=== Exercise data ===
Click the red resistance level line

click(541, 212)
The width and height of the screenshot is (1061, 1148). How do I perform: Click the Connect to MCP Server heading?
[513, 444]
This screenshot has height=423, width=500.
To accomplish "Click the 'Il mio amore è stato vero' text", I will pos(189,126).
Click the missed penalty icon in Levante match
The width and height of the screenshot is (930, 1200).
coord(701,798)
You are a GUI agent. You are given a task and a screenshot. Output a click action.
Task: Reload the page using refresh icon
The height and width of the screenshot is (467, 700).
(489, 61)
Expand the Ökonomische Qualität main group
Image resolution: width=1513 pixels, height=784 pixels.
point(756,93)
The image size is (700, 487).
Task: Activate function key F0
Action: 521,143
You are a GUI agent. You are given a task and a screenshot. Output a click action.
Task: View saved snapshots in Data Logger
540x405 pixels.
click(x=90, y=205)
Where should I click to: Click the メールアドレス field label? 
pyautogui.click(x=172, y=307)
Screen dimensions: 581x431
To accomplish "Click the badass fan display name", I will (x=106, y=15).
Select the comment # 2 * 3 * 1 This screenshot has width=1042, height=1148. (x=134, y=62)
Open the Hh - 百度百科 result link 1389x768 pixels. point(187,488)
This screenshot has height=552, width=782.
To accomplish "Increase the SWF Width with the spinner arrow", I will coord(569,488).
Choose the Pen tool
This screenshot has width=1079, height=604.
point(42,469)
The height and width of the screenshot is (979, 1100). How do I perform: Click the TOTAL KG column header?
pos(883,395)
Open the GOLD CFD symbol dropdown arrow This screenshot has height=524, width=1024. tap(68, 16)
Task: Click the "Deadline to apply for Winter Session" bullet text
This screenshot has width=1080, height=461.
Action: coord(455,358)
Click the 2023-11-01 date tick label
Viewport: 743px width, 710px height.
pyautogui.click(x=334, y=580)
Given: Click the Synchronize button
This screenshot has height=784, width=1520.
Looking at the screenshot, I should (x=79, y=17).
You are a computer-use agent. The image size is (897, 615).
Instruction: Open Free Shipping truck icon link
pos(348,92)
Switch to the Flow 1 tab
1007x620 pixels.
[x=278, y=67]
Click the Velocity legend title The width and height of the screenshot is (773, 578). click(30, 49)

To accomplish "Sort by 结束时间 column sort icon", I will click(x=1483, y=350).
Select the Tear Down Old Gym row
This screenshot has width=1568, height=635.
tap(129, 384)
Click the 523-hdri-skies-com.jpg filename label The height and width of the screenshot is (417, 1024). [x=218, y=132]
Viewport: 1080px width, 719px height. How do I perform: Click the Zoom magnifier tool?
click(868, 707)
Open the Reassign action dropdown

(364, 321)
===
**What the task asks:** The answer is the run of lines above from the line containing "The height and width of the screenshot is (979, 1100)." through the line containing "Task: Click the", copied exactly and alone.

**Reply to the task:**
The height and width of the screenshot is (979, 1100). How do I perform: Click the TOTAL KG column header?
pos(883,395)
Open the GOLD CFD symbol dropdown arrow This screenshot has height=524, width=1024. tap(68, 16)
Task: Click the "Deadline to apply for Winter Session" bullet text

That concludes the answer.